The top five terrible candidates to take over the New England Revolution now that Stevie Nicol is history. Sven in America is a dream… // The Third Kit

 

PHOTO: FINGERS IN A SENSITIVE AREA.
Benfica’s Nemanja Matic finds that his hand fits perfectly in the eye socket of Basel’s Benjamin Hoggel during Champions League play yesterday. (AP Photo)

 

TEAM GB APPEARS TO BE ENTIRELY WELSH AT THE MOMENT.
Aaron Ramsey does that thing Garreth Bale already did and got in trouble for, wearing the Team GB for a promotional photo. // CaughtOffside

 

IF YOU DIDN’T ALREADY KNOW, ALEXI LALAS IS A MAD MAN.
Alexi defends Rafa Marquez. Yeah, you read that right. // Mirror Football

 

THAT ABOUT SUMS IT UP: IT’S A MEDIUM OF LAST RESORT.
There was a time when football on the radio was enchanting (I wouldn’t really know, since I’m American, but I can certainly relate). No more. // When Saturday Comes

 

GRAPH: SO HE SCORES A LOT THEN?
The attacking prowess of one Lionel Andrés Messi as expressed in a bar graph. See Marca.com for more.

 

SKY BLUE, WATER WET, ETC. AND SO FORTH.
Michael Owen got injured again.

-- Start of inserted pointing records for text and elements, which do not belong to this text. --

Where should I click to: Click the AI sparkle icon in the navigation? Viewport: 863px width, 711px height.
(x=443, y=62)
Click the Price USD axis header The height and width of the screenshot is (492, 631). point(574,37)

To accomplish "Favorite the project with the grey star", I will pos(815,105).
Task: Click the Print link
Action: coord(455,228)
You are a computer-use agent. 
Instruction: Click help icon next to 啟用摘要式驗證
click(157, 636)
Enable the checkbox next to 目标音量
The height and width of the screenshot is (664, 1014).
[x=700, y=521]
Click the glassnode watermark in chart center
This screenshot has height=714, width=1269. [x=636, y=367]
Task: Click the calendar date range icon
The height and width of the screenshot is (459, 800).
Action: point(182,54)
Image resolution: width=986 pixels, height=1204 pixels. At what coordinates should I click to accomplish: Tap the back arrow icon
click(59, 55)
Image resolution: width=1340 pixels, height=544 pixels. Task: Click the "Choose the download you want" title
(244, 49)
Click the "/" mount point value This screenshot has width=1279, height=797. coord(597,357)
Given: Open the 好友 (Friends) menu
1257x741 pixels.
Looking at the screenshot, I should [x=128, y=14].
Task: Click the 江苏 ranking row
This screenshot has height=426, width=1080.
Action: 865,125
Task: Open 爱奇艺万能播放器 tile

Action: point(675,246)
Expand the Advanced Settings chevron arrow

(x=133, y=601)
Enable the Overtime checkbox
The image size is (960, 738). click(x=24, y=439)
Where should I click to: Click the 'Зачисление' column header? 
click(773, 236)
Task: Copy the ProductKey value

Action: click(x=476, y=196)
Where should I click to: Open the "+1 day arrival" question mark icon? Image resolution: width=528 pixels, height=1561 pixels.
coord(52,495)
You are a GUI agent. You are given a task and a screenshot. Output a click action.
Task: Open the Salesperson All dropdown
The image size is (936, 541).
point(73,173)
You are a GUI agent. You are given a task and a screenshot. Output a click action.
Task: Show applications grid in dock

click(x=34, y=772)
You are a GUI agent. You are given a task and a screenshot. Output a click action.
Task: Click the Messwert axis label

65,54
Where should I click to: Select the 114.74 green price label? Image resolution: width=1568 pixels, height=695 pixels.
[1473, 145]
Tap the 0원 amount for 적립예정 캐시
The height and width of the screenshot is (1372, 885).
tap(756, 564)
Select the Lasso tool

Carry on. // Soccernet

 

STRIKER, ACTOR, CENTRAL MIDFIELDER. WHAT CAN’T HE DO?
Wayne Rooney is a central midfielder now. Now he can get stuck in without having to track back to do it. Huzzah! // NYT

 

BUILD THIS MAN A STATUE. I’M ALMOST NOT KIDDING.
Here’s Tony Beltran super headed clearance from last night MLS playoff battle between Real Salt Lake and the Seattle Sounders. Keep in mind RSL won 3-2 on aggregate. // The Original Winger

 

THE GAFFER’S GOT A GUN.
Arsenal aren’t a one man team, but Robin van Persie better not leave. Arsene isn’t quite stable. // Studs Up

 

MANFACEUNITEBOOK WILL PROBABLY JUST END UP BEING A BUNCH OF FANS POSTING PHOTOS OF THEIR KIDS IN TINY MAN UNITED JERSEYS AND ANNOYING GAME ANNOUNCEMENTS ABOUT THE LATEST HARVEST OF ROONEY HAIR PLUGS. OOH, YOU WATERED THEM DID YOU?